# What should the parasite drain be on a 93 Maxima GXE?



## OnTheRoad (Dec 19, 2005)

What should be the mA drain on a 93 Maxima GXE? I'm getting 150 mA from the "electron bat" and 6mA with that fuse pulled. I've not left my car parked from more than 3 days, so don't know want to find it dead if left at the airport for a couple of weeks

100AH / 0.150 A x 30% = 8.3 days before showing a hard start.

OnTheRoad.


----------



## Matt93SE (Sep 17, 2003)

I'd say 150mA is a bit high, but still nothing I'd be really worried about.
I don't see any specifics listed in the service manual on it, but I didn't look all that much.
go to www.phatg20.net and download the manual for a '94. same stuff. you can poke through that and hopefully find what you need.
goo dluck!


----------



## OnTheRoad (Dec 19, 2005)

Matt93SE said:


> I'd say 150mA is a bit high, but still nothing I'd be really worried about.
> I don't see any specifics listed in the service manual on it, but I didn't look all that much.
> go to www.phatg20.net and download the manual for a '94. same stuff. you can poke through that and hopefully find what you need.
> goo dluck!


Couldn't find a Maxima specific diagram, but did find a store that repairs MBZ antenna, but not Nissian antenna units.
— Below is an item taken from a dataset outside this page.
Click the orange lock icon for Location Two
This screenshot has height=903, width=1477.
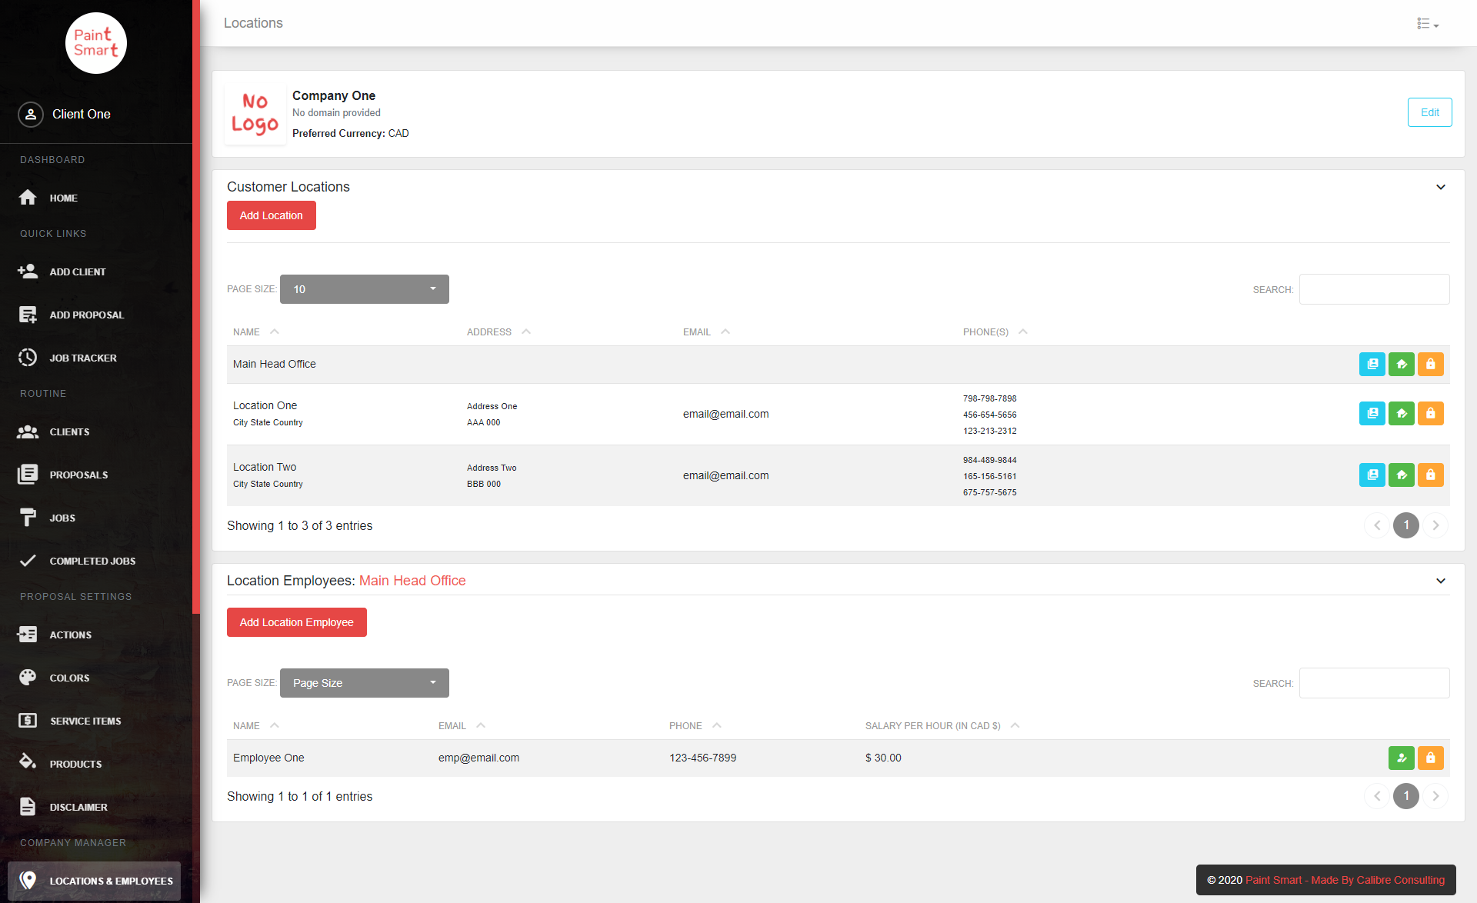(x=1430, y=475)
He said the Maxima uses an antenna Relay that likely to be bad. Anybody know where that relay is?

OnTheRoad


----------



## alexnds (Oct 1, 2005)

*power antenna*



OnTheRoad said:


> Couldn't find a Maxima specific diagram, but did find a store that repairs MBZ antenna, but not Nissian antenna units. He said the Maxima uses an antenna Relay that likely to be bad. Anybody know where that relay is?
> 
> OnTheRoad


http://www.4dsc.com/articles/exterior/power_antenna/power_antenna.shtml

this is a good article


----------



## OnTheRoad (Dec 19, 2005)

Looks like the large drain was caused by the alarm system. Being off, but one closed contact (the hood). Electron bat controls the alarm, courtesty light and timer (1A when door is open), radio.

Where is the traditional relay or electronic relay on the automatic antenna?

Thanks for the info.
David


----------



## Matt93SE (Sep 17, 2003)

antenna relay is on the power antenna assembly itself, I believe.


----------



## smj999smj (Jan 1, 2006)

Max. parasytic draw should be 50 milliamps.


----------